3. La demanderesse a ensuite construit l'immeuble à appartements voisin appelé résidence Alexandra.
L'acte de base de la résidence Alexandra a été passé le 29 septembre 1989 par le notaire Van Damme, dont l'étude est située à La Panne.
4. Par un acte notarié passé le 22 décembre 1989 par le notaire van Damme, la deuxième défenderesse et la demanderesse, agissant en leur nom propre et «en tant que mandataires des copropriétaires de la résidence Westhinder section I pour lesquels elles se sont porté fort», ont établi une servitude de passage à titre perpétuel à charge de la résidence Westhinder section I et au profit de la résidence Alexandra et de l'immeuble phase III du complexe Westhinder (appelé plus tard résidence Zuidhinder).
Le but était que les propriétaires de la résidence Alexandra et de la résidence Zuidhinder et leurs préposés puissent avoir accès avec leurs voitures, vélos, motos et autres aux parkings, garages et caves de leurs immeubles via le parking de la résidence Westhinder section I.
5. Au cours de la construction de la résidence Alexandra, une ouverture a été pratiquée dans le mur de la cave de la résidence Westhinder section I, créant ainsi un passage entre les deux parkings.
6. La situation de fait des parkings peut être décrite de la manière suivante:
- il existe une entrée, une sortie et une porte communes tant pour les propriétaires et les usagers d'un parking situé sous l'immeuble Westhinder section I que pour les propriétaires et usagers d'un parking situé sous l'immeuble Zuidhinder;
- les propriétaires et les usagers d'un parking situé sous la résidence Alexandra entrent et sortent par les passages existant dans le parking situé sous l'immeuble Westhinder section I et par ces mêmes entrée, sortie et porte communes.
7. Au cours de la seconde assemblée générale des propriétaires de la résidence Westhinder section I, qui s'est tenue le 11 mars 1990, la majorité des personnes présentes a décidé de saisir le juge des référés du problème du passage souterrain existant entre le parking Alexandra et celui du Westhinder section I.

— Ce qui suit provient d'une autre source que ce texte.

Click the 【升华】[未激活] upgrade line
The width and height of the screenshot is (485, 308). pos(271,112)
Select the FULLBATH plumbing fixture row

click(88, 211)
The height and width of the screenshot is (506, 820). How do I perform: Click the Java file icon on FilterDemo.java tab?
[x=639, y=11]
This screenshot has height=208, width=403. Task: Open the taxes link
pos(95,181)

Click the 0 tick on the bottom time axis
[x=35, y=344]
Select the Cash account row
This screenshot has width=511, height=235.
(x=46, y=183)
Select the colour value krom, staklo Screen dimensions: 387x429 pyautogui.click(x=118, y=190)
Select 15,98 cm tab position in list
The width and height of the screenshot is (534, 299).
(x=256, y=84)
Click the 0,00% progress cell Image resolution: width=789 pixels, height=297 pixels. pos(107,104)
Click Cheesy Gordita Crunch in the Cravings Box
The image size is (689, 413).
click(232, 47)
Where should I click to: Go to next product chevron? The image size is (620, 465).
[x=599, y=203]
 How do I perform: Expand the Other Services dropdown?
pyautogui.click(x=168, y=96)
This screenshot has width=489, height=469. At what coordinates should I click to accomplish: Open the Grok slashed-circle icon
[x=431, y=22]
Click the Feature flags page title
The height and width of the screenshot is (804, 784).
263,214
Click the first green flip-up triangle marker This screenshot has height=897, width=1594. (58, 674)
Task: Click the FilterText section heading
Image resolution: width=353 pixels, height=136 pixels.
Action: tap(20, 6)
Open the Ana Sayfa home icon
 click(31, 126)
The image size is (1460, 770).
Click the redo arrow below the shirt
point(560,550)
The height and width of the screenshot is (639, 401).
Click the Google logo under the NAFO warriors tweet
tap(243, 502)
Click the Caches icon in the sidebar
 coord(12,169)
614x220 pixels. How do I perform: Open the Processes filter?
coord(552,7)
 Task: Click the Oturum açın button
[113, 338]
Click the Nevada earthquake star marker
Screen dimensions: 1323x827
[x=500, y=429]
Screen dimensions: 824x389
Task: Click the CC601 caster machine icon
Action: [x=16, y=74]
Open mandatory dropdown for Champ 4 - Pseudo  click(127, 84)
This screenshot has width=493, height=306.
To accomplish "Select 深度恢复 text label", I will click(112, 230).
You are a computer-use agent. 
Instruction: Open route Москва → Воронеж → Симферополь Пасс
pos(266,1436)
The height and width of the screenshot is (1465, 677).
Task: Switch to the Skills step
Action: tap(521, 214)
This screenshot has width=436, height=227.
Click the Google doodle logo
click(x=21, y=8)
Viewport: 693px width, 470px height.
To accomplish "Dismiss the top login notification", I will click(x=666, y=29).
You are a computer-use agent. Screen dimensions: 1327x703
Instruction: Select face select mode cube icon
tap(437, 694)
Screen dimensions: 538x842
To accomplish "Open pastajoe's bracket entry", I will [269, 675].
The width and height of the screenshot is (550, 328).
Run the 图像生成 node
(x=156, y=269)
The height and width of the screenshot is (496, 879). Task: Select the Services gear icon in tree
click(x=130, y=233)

Il ne ressort pas du dossier qu'il y ait jamais eu de procédure en référé.
8. Par acte notarié passé le 31 octobre 1990 par le notaire Van Damme, la demanderesse a modifié l'acte de base de la résidence Alexandra . Trois emplacements de voitures situés dans le parking Alexandra ont été transformés en une remise à vélos commune aux propriétaires de la résidence Westhinder.
9. Entre-temps, des négociations ont eu lieu entre la demanderesse et les propriétaires de la résidence Westhinder section I.
10. En février 1992, l'administrateur délégué de la demanderesse a appelé en conciliation le président et les deux assesseurs de l'assemblée générale des copropriétaires de la résidence Westhinder section I devant le juge de paix de Furnes. Il souhaitait faire apprécier par le juge de paix la validité de la servitude de passage établie par l'acte du 22 décembre 1989. En ordre subsidiaire, il a demandé un droit de passage au profit des copropriétaires de la résidence Alexandra.
Cette tentative de conciliation a échoué.
11. Le 25 septembre 1992, la demanderesse a été citée devant le juge de paix du canton de Furnes à la requête du syndic de la résidence Westhinder section I.
Il ne ressort pas du dossier qu'un jugement ait jamais été rendu en cette cause.
12. Le 13 décembre 1993, le syndic de la résidence Westhinder section I a, à nouveau, cité la demanderesse devant le juge de paix du canton de Furnes. Il a demandé la fermeture du passage sous peine d'astreinte et de dommages-intérêts. Par un jugement rendu contradictoirement le 12 janvier 1995, le juge de paix a déclaré la demande principale inadmissible. Il a considéré que le syndic avait outrepassé ses compétences dès lors que le mandat donné par l'assemblée générale concernait une procédure contre les copropriétaires de la résidence Alexandra mais non une procédure contre la demanderesse.
Ce jugement n'a pas fait l'objet d'un appel.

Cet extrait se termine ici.